Segment Start: Input material

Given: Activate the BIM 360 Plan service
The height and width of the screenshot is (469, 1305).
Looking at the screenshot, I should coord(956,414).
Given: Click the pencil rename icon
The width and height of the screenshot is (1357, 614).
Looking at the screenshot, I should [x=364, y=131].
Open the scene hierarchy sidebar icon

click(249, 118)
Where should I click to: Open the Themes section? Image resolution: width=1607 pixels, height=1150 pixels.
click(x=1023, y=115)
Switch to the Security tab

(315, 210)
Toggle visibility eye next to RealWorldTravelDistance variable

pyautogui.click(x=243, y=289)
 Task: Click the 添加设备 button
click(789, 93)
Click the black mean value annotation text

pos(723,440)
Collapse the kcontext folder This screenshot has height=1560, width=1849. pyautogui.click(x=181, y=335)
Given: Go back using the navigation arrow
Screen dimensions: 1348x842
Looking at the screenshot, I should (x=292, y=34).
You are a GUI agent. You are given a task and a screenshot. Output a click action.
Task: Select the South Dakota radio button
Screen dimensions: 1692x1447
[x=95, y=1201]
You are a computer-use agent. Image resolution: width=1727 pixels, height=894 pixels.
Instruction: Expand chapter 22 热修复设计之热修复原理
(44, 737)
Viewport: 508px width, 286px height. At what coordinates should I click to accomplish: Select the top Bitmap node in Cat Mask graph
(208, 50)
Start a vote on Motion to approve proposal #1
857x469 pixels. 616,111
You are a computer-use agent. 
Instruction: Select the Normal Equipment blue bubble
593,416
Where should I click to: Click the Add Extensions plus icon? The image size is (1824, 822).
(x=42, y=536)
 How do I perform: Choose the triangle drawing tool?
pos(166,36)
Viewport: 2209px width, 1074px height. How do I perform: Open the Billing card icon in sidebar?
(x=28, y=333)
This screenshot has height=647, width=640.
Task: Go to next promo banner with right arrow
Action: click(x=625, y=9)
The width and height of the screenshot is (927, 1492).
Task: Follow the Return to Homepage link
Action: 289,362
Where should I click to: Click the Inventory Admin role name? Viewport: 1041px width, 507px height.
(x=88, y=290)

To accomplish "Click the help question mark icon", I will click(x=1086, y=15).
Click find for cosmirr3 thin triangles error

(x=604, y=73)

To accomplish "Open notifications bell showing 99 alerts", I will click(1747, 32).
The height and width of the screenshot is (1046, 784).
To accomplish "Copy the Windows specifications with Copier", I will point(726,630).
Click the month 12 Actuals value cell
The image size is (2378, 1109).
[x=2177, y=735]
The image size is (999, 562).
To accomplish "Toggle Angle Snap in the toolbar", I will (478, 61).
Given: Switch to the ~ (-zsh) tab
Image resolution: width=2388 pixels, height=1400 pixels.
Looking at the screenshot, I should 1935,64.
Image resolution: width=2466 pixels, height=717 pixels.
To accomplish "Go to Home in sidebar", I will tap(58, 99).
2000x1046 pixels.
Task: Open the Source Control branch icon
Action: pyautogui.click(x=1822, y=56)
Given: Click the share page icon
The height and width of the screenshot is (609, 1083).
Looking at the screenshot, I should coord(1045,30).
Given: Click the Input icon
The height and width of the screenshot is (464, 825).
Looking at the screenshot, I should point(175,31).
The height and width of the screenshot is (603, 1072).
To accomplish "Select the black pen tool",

Segment End: Input material

* What to do
Send back each record exactly as it stands.

* Written response
Given: Activate the BIM 360 Plan service
The height and width of the screenshot is (469, 1305).
Looking at the screenshot, I should coord(956,414).
Given: Click the pencil rename icon
The width and height of the screenshot is (1357, 614).
Looking at the screenshot, I should [x=364, y=131].
Open the scene hierarchy sidebar icon

click(249, 118)
Where should I click to: Open the Themes section? Image resolution: width=1607 pixels, height=1150 pixels.
click(x=1023, y=115)
Switch to the Security tab

(315, 210)
Toggle visibility eye next to RealWorldTravelDistance variable

pyautogui.click(x=243, y=289)
 Task: Click the 添加设备 button
click(789, 93)
Click the black mean value annotation text

pos(723,440)
Collapse the kcontext folder This screenshot has height=1560, width=1849. pyautogui.click(x=181, y=335)
Given: Go back using the navigation arrow
Screen dimensions: 1348x842
Looking at the screenshot, I should (x=292, y=34).
You are a GUI agent. You are given a task and a screenshot. Output a click action.
Task: Select the South Dakota radio button
Screen dimensions: 1692x1447
[x=95, y=1201]
You are a computer-use agent. Image resolution: width=1727 pixels, height=894 pixels.
Instruction: Expand chapter 22 热修复设计之热修复原理
(44, 737)
Viewport: 508px width, 286px height. At what coordinates should I click to accomplish: Select the top Bitmap node in Cat Mask graph
(208, 50)
Start a vote on Motion to approve proposal #1
857x469 pixels. 616,111
You are a computer-use agent. 
Instruction: Select the Normal Equipment blue bubble
593,416
Where should I click to: Click the Add Extensions plus icon? The image size is (1824, 822).
(x=42, y=536)
 How do I perform: Choose the triangle drawing tool?
pos(166,36)
Viewport: 2209px width, 1074px height. How do I perform: Open the Billing card icon in sidebar?
(x=28, y=333)
This screenshot has height=647, width=640.
Task: Go to next promo banner with right arrow
Action: click(x=625, y=9)
The width and height of the screenshot is (927, 1492).
Task: Follow the Return to Homepage link
Action: 289,362
Where should I click to: Click the Inventory Admin role name? Viewport: 1041px width, 507px height.
(x=88, y=290)

To accomplish "Click the help question mark icon", I will click(x=1086, y=15).
Click find for cosmirr3 thin triangles error

(x=604, y=73)

To accomplish "Open notifications bell showing 99 alerts", I will click(1747, 32).
The height and width of the screenshot is (1046, 784).
To accomplish "Copy the Windows specifications with Copier", I will point(726,630).
Click the month 12 Actuals value cell
The image size is (2378, 1109).
[x=2177, y=735]
The image size is (999, 562).
To accomplish "Toggle Angle Snap in the toolbar", I will (478, 61).
Given: Switch to the ~ (-zsh) tab
Image resolution: width=2388 pixels, height=1400 pixels.
Looking at the screenshot, I should 1935,64.
Image resolution: width=2466 pixels, height=717 pixels.
To accomplish "Go to Home in sidebar", I will tap(58, 99).
2000x1046 pixels.
Task: Open the Source Control branch icon
Action: pyautogui.click(x=1822, y=56)
Given: Click the share page icon
The height and width of the screenshot is (609, 1083).
Looking at the screenshot, I should coord(1045,30).
Given: Click the Input icon
The height and width of the screenshot is (464, 825).
Looking at the screenshot, I should point(175,31).
The height and width of the screenshot is (603, 1072).
To accomplish "Select the black pen tool",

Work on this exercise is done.